Et c’est à ces personnes qu’a été consacrée la majeure partie de son très digne témoignage. À cette personne contre qui elle a été propulsée par la déflagration, à cet homme africain “tellement brûlé qu’il en était blanchâtre”, à cette jeune femme “à la hanche explosée”, les entrailles à l’air, à celle qu’on pensait décédée mais dont elle a vu les pupilles bouger, à ces victimes qu’elle a pris dans ses bras “pour qu’elles ne se sentent pas seules”. “Les jours qui ont suivi ont été terribles. Cette hantise de savoir ce qui leur était arrivé, à toutes ces personnes, savoir si elles étaient en vie”, a expliqué Janet Winston devant la cour.

“Les jours, les semaines, les mois, même les années sont passés”, a-t-elle poursuivi. “Mon mari a subi cinq opérations, nous avons des problèmes d’ouïe, surtout moi, qui rendent notre vie vraiment compliquée au quotidien”. “Dans la vie de tous les jours, c’est vraiment difficile. Mais je suis reconnaissante pour la famille que j’ai, pour les enfants qui se sont occupés de nous – les rôles ont été renversés. Je suis reconnaissante pour toutes les autres victimes que nous avons appris à connaître (…), pour toutes les personnes que nous avons rencontrées dans l’administration, il y a aussi là-bas des personnes remarquables”, a-t-elle dit, évoquant notamment une policière qui était allée chercher son sac à main parmi les corps ou encore un membre de l’administration qui les a régulièrement aidés pour “la paperasse”.

“L’association Life4Brussels nous a aussi énormément entourés.” “Je peux dire qu’on a pu avancer, c’est comme traverser une porte-fenêtre, ça laisse des cicatrices, mais je vais de l’avant et je suis reconnaissante, surtout que je sais aujourd’hui que, même dans notre monde cassé, la lumière existe”, a-t-elle conclu.


Devant la cour, la douleur et la colère des parents de Sascha et Alexander Pinczowski

Lorsque sa fille Sascha lui a adressé un dernier signe de la main depuis le train qui l’emmenait à Zaventem, Edmond Pinczowski n’aurait jamais pu se douter que serait le dernier. Comme Marjan Fasbender n’aurait jamais pu imaginer qu’elle ne recevrait plus jamais de câlins de son fils Alexander. Les époux sont venus confier mercredi, devant la cour d’assises de Bruxelles, la douleur et la colère provoquées par l’assassinat de leurs deux seuls enfants le 22 mars 2016 à l’aéroport de Zaventem.

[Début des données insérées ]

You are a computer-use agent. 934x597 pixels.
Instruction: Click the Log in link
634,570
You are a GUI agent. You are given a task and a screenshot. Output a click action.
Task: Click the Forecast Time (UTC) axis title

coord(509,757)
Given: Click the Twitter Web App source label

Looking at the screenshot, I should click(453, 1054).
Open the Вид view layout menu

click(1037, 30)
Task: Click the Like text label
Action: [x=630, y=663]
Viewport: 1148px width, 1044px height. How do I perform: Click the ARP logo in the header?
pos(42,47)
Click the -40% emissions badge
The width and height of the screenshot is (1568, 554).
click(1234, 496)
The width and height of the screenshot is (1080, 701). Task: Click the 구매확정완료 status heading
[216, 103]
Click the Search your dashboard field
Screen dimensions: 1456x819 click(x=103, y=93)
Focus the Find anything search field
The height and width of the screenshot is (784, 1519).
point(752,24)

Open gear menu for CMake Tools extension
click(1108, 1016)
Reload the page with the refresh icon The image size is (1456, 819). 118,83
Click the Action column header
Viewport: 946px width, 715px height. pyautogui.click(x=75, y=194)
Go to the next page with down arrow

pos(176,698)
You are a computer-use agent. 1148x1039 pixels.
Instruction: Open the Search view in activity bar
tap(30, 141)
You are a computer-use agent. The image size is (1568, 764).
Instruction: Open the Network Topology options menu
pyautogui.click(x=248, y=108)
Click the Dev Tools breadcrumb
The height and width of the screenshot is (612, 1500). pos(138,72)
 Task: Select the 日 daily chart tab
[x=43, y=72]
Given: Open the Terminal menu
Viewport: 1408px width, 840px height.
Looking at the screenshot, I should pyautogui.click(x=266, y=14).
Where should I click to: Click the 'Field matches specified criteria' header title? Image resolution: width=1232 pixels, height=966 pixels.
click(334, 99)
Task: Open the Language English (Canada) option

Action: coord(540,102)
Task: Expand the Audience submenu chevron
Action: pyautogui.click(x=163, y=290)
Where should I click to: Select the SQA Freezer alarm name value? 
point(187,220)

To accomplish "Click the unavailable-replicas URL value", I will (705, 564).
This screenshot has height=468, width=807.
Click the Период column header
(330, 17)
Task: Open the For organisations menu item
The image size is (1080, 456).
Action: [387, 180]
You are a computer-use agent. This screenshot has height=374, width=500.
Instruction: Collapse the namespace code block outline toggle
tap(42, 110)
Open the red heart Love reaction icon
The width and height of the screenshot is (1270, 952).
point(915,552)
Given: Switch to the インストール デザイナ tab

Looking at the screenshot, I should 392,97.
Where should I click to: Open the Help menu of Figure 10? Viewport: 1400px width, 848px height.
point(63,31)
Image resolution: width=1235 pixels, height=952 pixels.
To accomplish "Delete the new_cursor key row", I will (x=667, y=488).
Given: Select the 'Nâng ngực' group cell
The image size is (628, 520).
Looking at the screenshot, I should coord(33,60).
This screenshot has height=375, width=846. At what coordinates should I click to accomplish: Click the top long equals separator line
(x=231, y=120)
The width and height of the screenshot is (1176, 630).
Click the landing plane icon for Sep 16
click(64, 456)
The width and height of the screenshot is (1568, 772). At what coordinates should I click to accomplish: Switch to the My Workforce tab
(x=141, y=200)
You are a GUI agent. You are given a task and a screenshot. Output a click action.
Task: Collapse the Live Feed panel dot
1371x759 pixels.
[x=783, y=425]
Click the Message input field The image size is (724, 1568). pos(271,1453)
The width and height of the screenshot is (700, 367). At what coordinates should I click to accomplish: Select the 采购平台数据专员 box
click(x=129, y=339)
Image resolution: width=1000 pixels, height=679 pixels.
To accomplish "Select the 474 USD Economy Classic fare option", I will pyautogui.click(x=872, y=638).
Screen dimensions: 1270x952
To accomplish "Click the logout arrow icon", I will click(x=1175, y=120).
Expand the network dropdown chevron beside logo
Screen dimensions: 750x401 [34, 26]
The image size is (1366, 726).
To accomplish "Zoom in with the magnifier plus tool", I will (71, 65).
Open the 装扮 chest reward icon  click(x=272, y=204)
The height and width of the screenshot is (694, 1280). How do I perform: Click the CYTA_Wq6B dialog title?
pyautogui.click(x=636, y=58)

J’ai appelé Alexander à propos d’une facture à son nom. Notre conversation a été courte, à 07h58, sa voix a disparu“, a raconté Edmond Pinczowski. “Ce n’est que le vendredi qu’on nous a officiellement annoncé que nos enfants n’avaient pas survécu. Les jours suivant (l’attaque), nous avons écumé les hôpitaux qui accueillaient des victimes des attentats avec des photos d’Alexander et Sascha pour faciliter les recherches. Ce n’est que plus tard que nous avons réalisé l’état de choc dans lequel nous étions.

Durant l’été 2016, quelques mois après le meurtre de nos enfants, nous avons pu voir leurs derniers instants de vie sur la vidéosurveillance de l’aéroport. C’est une proposition que beaucoup de parents n’accepteraient pas, mais pour nous c’était important. Nous étions désespérés”, a expliqué Marjan Fasbender. “Nous espérions voir des visages enjoués, savoir qu’ils étaient morts avec le sourire, instantanément, sans se rendre compte de ce qu’il se passait.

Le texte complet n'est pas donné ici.